▶ _TEXT SHOWN_:
"""

We are looking to setup a VI3 setup with VC and several host servers at our remote datacenter. We wanted to know the best way to handle the main ip's for the host servers and VC. We expected to give the VC server a public external ip address, and then let the VC communicate with the host servers locally using internal private ip's. Will that work or cause more problems in the long run. We figured we could connect and manage all of the host servers from our local pc using the VI client to the VC server and let it access the host servers.But that is the fuzzy area for us as I believe that should work unless the VI client needs direct communication access to the hosts (which would then mean the hosts servers require an external ip address also.
Thanks for the response in advance!
There's a list of ports need for communication of VC / ESX and the client here.
http://communities.vmware.com/thread/90174
As noted, you would need access from the VI client directly to the ESX hosts to run remote console sessions and you don't want to start putting your ESX hosts onto the Internet with a public IP (or your VC server for that matter). Are you able to get some sort of VPN connection to the remote data center? Ideally you would put the VC / ESX hosts on a seperate management LAN to seperate these from the VM's LAN. If a VPN connection is not an option, you could run the VI client on a Citrix / Terminal Services server in the remote DC as well.

"""

▶ _THE INPUT_:

"""

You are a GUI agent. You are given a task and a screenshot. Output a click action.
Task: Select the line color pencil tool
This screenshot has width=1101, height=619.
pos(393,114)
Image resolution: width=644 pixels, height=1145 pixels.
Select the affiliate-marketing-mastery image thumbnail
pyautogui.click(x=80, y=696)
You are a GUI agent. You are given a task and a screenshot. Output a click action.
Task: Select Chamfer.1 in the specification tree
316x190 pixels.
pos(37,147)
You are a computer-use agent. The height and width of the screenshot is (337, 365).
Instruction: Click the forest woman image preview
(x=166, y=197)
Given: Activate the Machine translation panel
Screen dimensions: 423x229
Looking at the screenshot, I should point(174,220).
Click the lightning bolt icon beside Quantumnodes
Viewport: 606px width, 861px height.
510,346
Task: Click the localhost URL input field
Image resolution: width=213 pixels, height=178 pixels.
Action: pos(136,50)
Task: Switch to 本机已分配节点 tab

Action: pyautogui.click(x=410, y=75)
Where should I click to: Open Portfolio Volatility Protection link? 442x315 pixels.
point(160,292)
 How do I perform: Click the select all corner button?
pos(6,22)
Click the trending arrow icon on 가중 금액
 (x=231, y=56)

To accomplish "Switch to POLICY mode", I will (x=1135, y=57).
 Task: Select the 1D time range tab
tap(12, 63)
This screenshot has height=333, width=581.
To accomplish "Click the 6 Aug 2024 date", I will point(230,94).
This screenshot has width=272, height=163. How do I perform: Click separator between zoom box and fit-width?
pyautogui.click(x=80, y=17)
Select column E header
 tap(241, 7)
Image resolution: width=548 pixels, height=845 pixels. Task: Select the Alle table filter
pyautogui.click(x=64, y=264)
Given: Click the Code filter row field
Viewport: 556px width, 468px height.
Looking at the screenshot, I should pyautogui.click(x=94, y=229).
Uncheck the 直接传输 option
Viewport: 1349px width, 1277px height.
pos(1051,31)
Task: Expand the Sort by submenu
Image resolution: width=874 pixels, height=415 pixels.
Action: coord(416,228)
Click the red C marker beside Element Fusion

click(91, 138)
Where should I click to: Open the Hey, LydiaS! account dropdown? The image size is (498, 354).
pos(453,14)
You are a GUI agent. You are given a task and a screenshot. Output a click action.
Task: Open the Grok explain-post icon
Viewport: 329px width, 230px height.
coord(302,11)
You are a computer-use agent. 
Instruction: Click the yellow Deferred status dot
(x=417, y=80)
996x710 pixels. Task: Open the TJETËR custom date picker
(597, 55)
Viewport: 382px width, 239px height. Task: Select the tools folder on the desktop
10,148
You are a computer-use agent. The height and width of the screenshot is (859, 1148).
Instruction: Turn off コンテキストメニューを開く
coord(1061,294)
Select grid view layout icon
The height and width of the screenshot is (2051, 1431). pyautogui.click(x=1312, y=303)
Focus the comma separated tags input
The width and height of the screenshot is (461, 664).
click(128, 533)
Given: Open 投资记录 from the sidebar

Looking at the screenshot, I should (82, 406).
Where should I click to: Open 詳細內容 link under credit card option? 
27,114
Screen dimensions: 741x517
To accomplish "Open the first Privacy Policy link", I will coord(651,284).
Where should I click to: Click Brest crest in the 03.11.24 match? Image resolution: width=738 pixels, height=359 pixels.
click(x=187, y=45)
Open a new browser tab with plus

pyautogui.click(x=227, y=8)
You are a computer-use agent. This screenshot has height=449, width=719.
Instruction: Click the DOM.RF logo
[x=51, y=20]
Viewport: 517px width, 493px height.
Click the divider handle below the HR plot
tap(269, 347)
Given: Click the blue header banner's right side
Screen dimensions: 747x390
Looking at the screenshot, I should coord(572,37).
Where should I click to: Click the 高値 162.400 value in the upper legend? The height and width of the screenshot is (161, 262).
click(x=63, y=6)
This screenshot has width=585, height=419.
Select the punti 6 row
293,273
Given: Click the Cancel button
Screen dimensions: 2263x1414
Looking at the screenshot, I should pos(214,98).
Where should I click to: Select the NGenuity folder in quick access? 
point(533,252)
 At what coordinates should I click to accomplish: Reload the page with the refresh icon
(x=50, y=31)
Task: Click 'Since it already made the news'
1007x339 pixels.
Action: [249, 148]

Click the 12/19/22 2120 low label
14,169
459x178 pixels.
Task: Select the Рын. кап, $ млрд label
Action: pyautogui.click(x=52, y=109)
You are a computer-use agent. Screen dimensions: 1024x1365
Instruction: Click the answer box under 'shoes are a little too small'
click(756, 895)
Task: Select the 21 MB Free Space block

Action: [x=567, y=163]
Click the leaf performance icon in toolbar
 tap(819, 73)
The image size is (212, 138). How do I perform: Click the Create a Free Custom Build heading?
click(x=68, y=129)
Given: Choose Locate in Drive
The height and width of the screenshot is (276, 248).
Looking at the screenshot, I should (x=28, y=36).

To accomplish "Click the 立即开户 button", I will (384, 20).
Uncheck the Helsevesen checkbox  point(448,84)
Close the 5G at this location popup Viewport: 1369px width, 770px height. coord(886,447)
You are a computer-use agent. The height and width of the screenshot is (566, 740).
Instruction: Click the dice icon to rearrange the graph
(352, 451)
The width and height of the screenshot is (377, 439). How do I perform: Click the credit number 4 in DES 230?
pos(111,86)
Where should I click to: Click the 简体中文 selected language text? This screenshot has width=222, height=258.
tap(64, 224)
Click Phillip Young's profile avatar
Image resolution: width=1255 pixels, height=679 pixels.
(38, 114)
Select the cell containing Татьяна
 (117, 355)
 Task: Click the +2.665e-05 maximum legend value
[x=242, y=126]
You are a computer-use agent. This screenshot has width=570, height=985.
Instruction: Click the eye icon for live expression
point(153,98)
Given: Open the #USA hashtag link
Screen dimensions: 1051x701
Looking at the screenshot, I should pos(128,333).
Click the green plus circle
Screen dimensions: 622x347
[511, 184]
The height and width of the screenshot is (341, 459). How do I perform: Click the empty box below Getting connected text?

"""

▶ _TASK SET_:
**A)** In the forum discussion about remote datacenter access, what does the reply suggest if a VPN connection is not an option?
**B)** Update the entries from their first line through the line containing "(x=231, y=56)" by replacing "GUI agent" with "interface agent", leaving all else unchanged, and return only those lines.
The text and the entries have nothing to do with each other.

▶ _ANSWERS TO THE TASKS_:
**A)** Running the VI client on a Citrix / Terminal Services server in the remote datacenter.

**B)**
You are a interface agent. You are given a task and a screenshot. Output a click action.
Task: Select the line color pencil tool
This screenshot has width=1101, height=619.
pos(393,114)
Image resolution: width=644 pixels, height=1145 pixels.
Select the affiliate-marketing-mastery image thumbnail
pyautogui.click(x=80, y=696)
You are a interface agent. You are given a task and a screenshot. Output a click action.
Task: Select Chamfer.1 in the specification tree
316x190 pixels.
pos(37,147)
You are a computer-use agent. The height and width of the screenshot is (337, 365).
Instruction: Click the forest woman image preview
(x=166, y=197)
Given: Activate the Machine translation panel
Screen dimensions: 423x229
Looking at the screenshot, I should point(174,220).
Click the lightning bolt icon beside Quantumnodes
Viewport: 606px width, 861px height.
510,346
Task: Click the localhost URL input field
Image resolution: width=213 pixels, height=178 pixels.
Action: pos(136,50)
Task: Switch to 本机已分配节点 tab

Action: pyautogui.click(x=410, y=75)
Where should I click to: Open Portfolio Volatility Protection link? 442x315 pixels.
point(160,292)
 How do I perform: Click the select all corner button?
pos(6,22)
Click the trending arrow icon on 가중 금액
 (x=231, y=56)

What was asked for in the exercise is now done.